Ketika Nami sedang menghitung akar kuadrat, Nami tidak menemukan jawaban dari soal pilihan ganda yang Mika buat. Lalu gadis itu bangkit, membawa buku latihan soalnya lalu turun ke bawah menuju pintu untuk keluar dan menyebrang.
Nami mengetuk pintu rumah Mika dan Mika segera menyambut dan membawanya masuk ke dalam.
"Aku nggak nemu jawaban di nomor 15. Bantu aku, Kak."
Nami baru saja menyerahkan bukunya sebelumnya seseorang datang mengganggu pandangan Nami.
Nami terkejut adanya perempuan asing tiba-tiba muncul, wajahnya bukan orang pribumi. Terlihat dari garis wajah dan warna rambut yang begitu pirang.
Dan yang membuat Nami membeku ketika perempuan itu tiba-tiba saja menghampiri dan duduk di samping Mika, lalu mencondongkan badannya dan bergelayut manja di lengan Mika.
Nami nggak percaya dengan apa yang dilihatnya saat ini. Perempuan itu membuat amarah Nami mendidih sampai ke ujung kepala.
Baru saja Nami ingin mendorong perempuan itu menjauh dari Mika, ujaran Mika membuat kenyataan memelanting dan memekakkan kesadaran Nami.
"Sayang, kamu tunggu di dalam aja. Aku ngajarin adikku dulu."

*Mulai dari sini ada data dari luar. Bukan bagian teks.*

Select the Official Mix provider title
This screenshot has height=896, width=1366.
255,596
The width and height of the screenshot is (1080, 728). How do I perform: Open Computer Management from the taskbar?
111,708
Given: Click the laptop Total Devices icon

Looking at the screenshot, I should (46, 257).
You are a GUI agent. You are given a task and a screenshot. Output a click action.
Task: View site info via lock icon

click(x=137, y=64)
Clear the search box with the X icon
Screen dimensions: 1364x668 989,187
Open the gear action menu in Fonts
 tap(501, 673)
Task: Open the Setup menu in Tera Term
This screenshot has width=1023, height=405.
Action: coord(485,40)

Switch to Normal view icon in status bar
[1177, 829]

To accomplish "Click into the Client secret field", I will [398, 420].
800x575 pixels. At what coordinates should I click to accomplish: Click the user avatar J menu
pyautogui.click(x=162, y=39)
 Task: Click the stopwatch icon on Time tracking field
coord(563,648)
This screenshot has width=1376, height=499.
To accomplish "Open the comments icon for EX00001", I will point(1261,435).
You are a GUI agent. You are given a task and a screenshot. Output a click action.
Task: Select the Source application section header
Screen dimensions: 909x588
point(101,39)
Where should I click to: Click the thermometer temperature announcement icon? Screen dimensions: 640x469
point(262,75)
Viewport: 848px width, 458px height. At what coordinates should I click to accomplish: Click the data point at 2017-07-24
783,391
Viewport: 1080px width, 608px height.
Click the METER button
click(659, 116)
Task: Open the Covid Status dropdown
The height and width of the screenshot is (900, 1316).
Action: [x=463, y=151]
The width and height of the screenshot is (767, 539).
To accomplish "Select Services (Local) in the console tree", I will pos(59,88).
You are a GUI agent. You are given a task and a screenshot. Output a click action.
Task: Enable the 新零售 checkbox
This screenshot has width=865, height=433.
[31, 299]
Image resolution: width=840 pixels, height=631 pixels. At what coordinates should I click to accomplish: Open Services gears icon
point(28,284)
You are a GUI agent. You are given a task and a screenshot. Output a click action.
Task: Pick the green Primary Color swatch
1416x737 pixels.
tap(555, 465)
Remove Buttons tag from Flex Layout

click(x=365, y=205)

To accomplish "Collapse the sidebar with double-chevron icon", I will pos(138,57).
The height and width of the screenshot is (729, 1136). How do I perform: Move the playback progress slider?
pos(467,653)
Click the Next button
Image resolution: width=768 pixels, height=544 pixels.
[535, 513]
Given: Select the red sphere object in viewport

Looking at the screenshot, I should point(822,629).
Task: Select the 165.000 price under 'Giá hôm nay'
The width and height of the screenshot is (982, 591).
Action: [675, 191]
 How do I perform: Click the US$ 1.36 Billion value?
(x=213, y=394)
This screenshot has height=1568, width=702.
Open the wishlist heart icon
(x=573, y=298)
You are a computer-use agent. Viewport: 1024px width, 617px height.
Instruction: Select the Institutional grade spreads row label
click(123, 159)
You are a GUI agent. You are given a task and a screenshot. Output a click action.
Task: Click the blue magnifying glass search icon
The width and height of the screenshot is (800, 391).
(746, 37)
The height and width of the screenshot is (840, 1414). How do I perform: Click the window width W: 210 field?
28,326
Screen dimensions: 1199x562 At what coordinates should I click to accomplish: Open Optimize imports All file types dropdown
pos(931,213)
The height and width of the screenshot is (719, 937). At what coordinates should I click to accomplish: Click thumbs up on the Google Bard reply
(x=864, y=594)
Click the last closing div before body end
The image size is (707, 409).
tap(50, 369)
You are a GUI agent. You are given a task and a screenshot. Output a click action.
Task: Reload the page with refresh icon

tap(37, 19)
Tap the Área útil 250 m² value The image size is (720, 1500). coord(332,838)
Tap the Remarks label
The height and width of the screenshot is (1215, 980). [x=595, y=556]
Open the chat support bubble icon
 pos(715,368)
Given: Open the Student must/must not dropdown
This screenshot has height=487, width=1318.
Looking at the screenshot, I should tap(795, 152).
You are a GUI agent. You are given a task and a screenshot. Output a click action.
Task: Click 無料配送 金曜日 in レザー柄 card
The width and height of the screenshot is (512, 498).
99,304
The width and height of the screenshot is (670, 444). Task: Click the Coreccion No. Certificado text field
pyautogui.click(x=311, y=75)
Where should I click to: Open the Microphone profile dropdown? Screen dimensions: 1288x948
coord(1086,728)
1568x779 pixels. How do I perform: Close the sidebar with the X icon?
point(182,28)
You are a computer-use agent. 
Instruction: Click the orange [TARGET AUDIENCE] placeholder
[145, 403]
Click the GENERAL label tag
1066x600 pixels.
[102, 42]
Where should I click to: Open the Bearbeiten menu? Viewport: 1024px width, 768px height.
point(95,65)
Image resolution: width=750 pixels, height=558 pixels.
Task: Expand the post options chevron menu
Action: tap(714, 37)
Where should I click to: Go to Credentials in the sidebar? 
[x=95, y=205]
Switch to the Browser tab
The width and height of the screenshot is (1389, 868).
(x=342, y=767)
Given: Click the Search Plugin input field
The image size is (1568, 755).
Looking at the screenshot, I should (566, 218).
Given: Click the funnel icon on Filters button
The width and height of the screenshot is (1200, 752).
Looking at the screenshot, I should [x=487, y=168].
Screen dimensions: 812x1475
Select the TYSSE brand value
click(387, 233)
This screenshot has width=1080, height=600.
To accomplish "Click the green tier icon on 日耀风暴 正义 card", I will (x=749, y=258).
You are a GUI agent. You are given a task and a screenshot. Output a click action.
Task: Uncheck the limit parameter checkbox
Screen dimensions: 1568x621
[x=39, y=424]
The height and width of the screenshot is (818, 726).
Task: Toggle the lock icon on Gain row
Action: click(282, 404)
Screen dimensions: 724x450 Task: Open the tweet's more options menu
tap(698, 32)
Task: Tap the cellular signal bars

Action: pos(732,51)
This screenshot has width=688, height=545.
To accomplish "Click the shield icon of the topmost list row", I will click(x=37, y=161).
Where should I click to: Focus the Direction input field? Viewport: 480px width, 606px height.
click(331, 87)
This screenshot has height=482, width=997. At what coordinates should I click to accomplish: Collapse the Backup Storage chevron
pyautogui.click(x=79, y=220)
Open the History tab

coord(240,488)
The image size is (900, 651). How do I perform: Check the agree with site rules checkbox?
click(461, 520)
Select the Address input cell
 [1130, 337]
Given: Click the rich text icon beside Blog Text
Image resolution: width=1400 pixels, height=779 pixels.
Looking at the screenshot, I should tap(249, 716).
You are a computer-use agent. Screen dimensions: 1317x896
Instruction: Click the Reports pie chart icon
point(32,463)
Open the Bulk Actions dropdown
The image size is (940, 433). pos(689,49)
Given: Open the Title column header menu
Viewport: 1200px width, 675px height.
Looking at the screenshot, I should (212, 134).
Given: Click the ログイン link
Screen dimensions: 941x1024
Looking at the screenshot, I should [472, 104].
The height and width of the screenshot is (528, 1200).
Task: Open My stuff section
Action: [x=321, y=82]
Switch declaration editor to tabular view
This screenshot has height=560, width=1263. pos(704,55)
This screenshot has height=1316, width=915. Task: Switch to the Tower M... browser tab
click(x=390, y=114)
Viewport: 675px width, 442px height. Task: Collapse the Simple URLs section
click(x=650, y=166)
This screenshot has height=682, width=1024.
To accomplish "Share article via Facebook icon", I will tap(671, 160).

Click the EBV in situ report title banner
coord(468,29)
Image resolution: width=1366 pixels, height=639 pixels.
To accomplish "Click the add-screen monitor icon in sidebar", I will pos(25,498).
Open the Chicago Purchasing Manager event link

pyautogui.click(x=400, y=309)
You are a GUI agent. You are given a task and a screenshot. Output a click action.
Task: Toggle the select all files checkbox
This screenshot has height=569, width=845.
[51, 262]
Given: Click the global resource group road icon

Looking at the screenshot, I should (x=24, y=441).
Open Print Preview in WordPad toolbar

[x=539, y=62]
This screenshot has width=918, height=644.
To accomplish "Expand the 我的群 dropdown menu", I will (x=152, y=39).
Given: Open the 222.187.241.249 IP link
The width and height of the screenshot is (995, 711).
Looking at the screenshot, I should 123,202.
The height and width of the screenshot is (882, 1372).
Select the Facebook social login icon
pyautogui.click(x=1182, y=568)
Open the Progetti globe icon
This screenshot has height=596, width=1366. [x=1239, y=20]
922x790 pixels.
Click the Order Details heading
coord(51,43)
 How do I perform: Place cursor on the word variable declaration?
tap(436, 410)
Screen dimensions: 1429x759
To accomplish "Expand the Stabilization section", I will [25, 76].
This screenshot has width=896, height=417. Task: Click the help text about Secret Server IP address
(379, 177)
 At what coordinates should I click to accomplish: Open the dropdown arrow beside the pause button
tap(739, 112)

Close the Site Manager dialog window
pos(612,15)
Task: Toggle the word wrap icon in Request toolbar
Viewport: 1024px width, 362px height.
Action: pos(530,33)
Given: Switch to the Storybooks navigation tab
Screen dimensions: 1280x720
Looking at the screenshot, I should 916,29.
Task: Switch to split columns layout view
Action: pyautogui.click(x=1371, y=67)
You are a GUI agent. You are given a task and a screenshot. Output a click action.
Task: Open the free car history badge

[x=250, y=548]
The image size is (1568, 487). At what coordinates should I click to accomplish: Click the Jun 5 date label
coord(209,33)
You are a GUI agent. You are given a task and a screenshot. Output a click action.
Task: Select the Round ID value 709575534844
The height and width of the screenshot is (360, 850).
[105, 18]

Adik, satu kata menjadi sebuah fakta besar yang mencengangkan sekaligus meremukkan hati kecil Nami.
Jadi selama ini usaha dan upaya Nami untuk dekat dengan Mika hanya sebatas adik di mata pria itu?
Nami tak dapat berkata apapun selain menahan dirinya untuk tidak menangisi nasibnya di depan dua orang dewasa tersebut.